屋根塗装の耐用年数とは?塗り替え時期や長持ちのヒントを解説

屋根は住まいを雨や風、紫外線から守る大切な役割を担っています。しかし普段は確認しにくい場所のため、傷みに気づかないまま放置してしまうことも少なくありません。

「気づいたら雨漏りしていた」「塗装がボロボロになって高額な修繕費がかかった」といったトラブルにつながるケースも多いため、塗装が傷みはじめたら早めに修理することが大切です。

屋根の塗装は美観を整えるだけでなく、防水性や耐久性を高める役割を持ちます。そこで、本記事では屋根塗装の耐用年数や塗り替え時期の目安について解説します。さらに、知ってお得な「長持ちさせるためのコツ」にも触れますので、ぜひご一読ください。

記事監修者

安藤

建築士の安藤です。リフォーム業界歴20年。住まいを通じ、豊かな暮らしをお届けいたします!!ゆうネット公式YouTubeでリフォームお役立ち情報も配信中。

記録の抜粋:
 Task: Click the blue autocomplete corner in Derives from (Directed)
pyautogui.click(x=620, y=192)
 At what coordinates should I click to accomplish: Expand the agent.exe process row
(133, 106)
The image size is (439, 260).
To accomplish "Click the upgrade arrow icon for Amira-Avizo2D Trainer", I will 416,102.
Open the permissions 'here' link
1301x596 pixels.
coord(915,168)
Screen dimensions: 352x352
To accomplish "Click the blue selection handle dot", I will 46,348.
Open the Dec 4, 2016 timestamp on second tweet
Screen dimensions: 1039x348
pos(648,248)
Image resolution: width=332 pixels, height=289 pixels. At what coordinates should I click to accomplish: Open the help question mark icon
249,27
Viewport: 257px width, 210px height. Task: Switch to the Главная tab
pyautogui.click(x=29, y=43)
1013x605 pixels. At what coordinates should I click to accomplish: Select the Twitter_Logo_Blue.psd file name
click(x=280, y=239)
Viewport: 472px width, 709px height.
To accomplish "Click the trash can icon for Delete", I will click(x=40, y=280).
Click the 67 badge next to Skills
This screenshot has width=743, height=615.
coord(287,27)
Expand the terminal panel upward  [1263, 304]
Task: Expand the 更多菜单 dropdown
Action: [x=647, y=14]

課題の内容: 屋根塗装の記事では、塗装が傷みはじめたら早めに修理することが大切だとしています。その理由を記事に沿って説明してください。

課題の解答: 塗装の傷みは、「気づいたら雨漏りしていた」「塗装がボロボロになって高額な修繕費がかかった」といったトラブルにつながるケースが多いからです。